Drugs, Cock Fights and Iron Ore -- a Chinese Connection to the Michoacán Crisis?

In a scene that could have been imagined by Gabriel García Márquez, last Christmas three Sinaloa drug cartel members were arrested in a cock fighting farm close to Manila. As reported by Hong Kong's South China Morning Post, their arrest resulted from a longer investigation by international intelligence agencies of growing cooperation between Chinese and Mexican mafias. According to the report, lax Chinese controls of metamphetamine precursors, growing cocaine consumption in Asia and human trafficking networks are among the reasons behind these new alliances.

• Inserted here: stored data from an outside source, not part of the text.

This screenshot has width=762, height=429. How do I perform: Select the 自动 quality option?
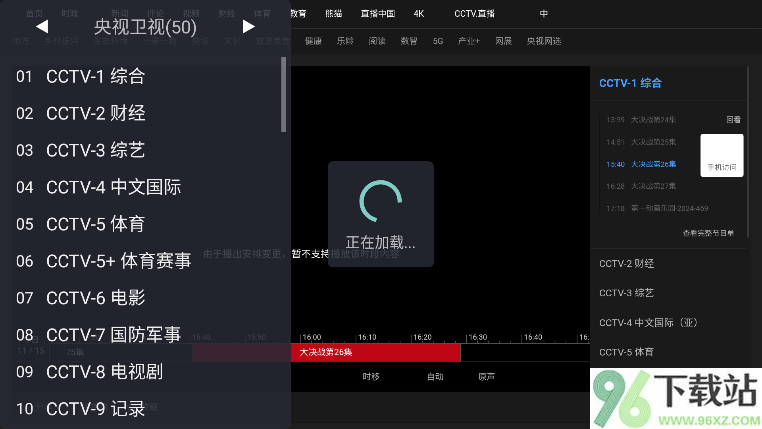(x=434, y=377)
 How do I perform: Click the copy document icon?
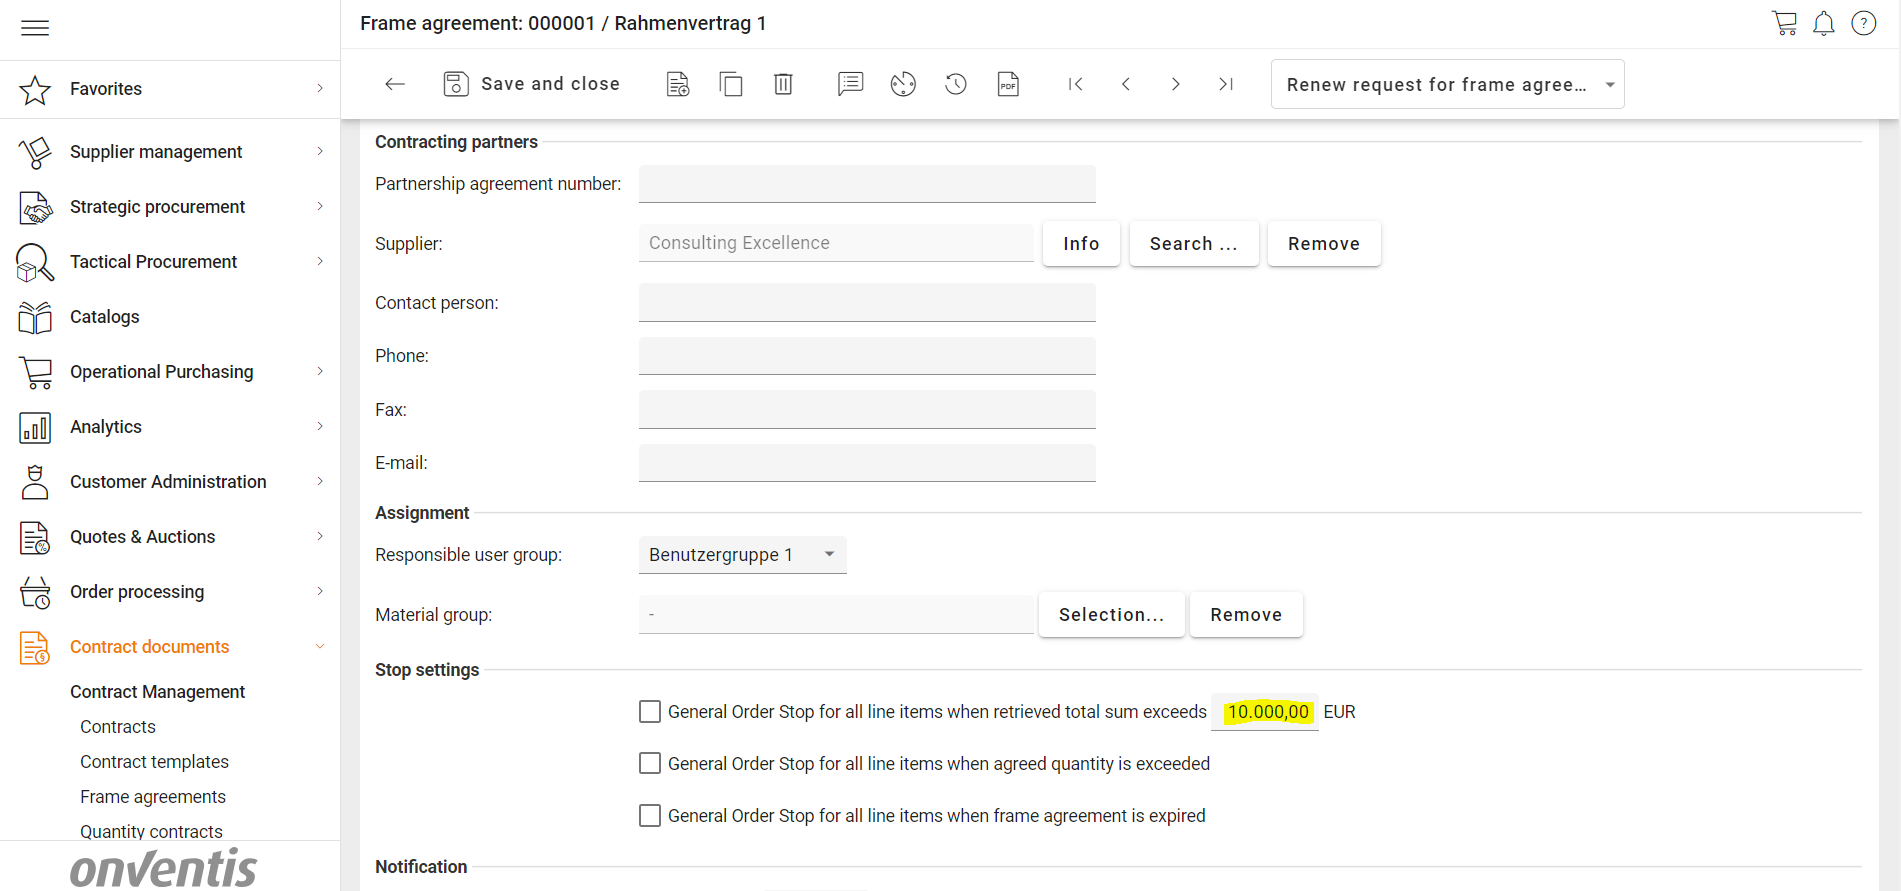731,84
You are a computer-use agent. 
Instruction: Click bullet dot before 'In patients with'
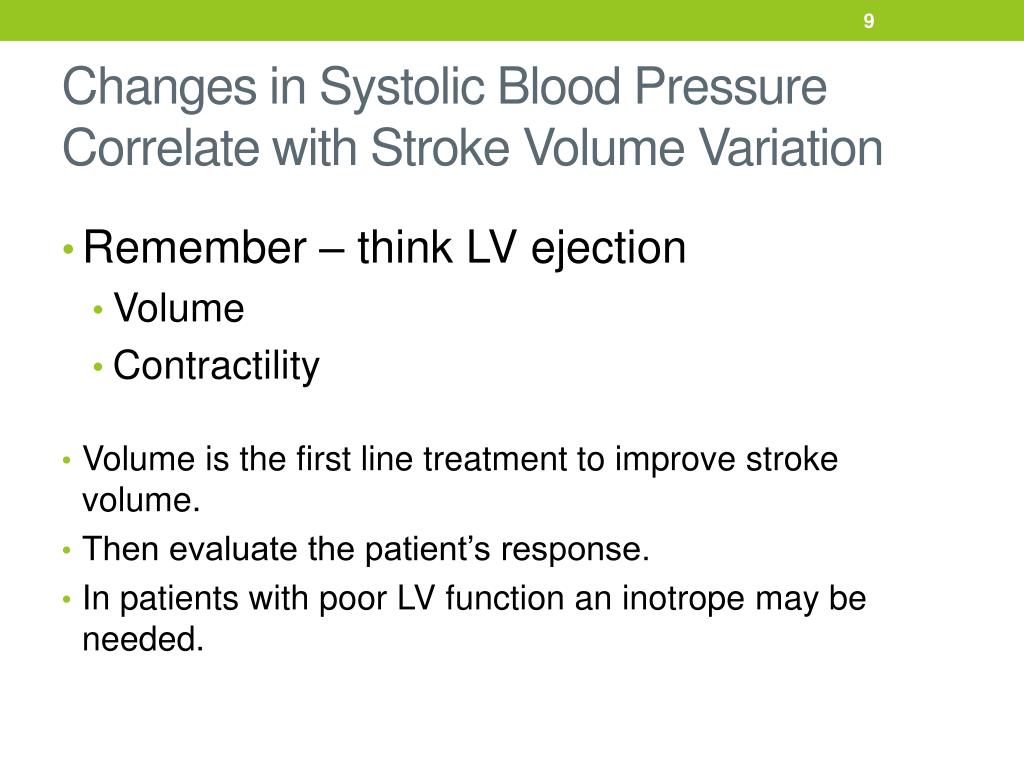67,599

These cartels benefit via linkages with Chinese organized crime by obtaining access to bulk precursor chemicals whose regulation has been severely tightened in Mexico and the United States.The Chinese and HK triads get cash providing the bulk of precursor materials and also infantry small arms and ammunition. They also profit from smuggling Chinese and other Asian nationals via the cartels into the United States. -- Professor Robert Bunker, of the Strategic Studies Institute at the U.S. Army War College in Pennsylvania.

The gangs also trade finished drugs, with Sinaloa selling cocaine to increasingly affluent Asian markets, according to a 2011 report by the non-profit Jamestown Foundation.

Eight months earlier, Virgilio Camacho, an important executive of ArcelorMittal, which according to its own website is "the world's leading steel and mining company," was found dead, shot on the head, in Michoacán's bustling and increasingly contested Lázaro Cárdenas port. While his murder remains unsolved, the Mexican government suspects drug cartel involvement over wars to control the extraction and export of iron ore, as the Knights Templar cartel mines in lands over which the corporation is supposed to have exclusive legal rights. The cartel is accused of exporting much of this mineral to China, in exchange for metamphetamines' precursors. Fernando Ramos, a port customs official estimates that the Templars made over $70 million in one year through these exports.

According to the Wall Street Journal, drug cartels have been in the mineral export business to China for a few years. In 2010, for example, police arrested 40 people involved in illegal mining in territory in which ArcelorMittal was supposed to have exclusive rights. This scheme was associated to La Familia, the precursor to the Knights Templar. According to the report, in that year the cartel made approximately $40 million exporting over 1.1 million tons of mineral to China. In response Virgilio Camacho, representing ArcelorMittal, negotiated a deal with local landowners and truckers. Under the deal, the transnational would pay $16-$18 per ton of the iron-rich hematite, yet Chinese buyers offered $65-$85 for the same amount.
Much of the recent coverage of the autodefensas growing uprising in Michoacán has focused on their drug trade, and their extortion and protection rackets. Recent articles by Al Jazeera America and Fusion have also focused on the Knights Templar links to the growing avocado business. Much less has been written about these large mining interests, their relationship to the drug trade and human trafficking. Yet the signals of these links are beginning to trickle, and the state's autodefensas also begin to come into the picture.
A recent article in Imagen del Golfo focuses on mining support for the autodefensas. The article talks about protection schemes between Knights Templars and miners, and emphasizes recent agreements between the autodefensas and the miners. Asked about this in the article, a commander named Simón or El Americano answers "Oh, yes. The Chinese and them [the miners] are supporting [us]."

I have recently affirmed here that "it is way too early to reach conclusions as to the results of this uprising, but one can clearly see that its causes and consequences are international in nature." At the time my focus was on returned migrants in the autodefensas, and historic linkages between Michoacán and the United States, but a closer examination indicates that the international nexus is much larger.

A recent article by the Mexican collective Jóvenes ante la Emergencia Nacional digs much farther into the current Michoacán juncture, and China again becomes central. Their analysis focuses on the state's natural wealth, its growing infrastructure and investments, linking it to a very important North American economic corridor. It looks at a growing multidimensional struggle for control of resources and trade routes, and also links recent economic, political and military events to a larger worldwide economic restructuring, including recent plans to renegotiate NAFTA and efforts to implement the Trans-Pacific Partnership (TPP) and the Transatlantic Trade and Investment Partnership (TTIP). This article, written in Spanish, is well worth reading.

I look forward to investigative reporters digging deeper into the causes and consequences of the current Michoacán crisis to help us understand the many layers that lay behind a conflict that is often reported as one between evil extortionists and a noble popular uprising.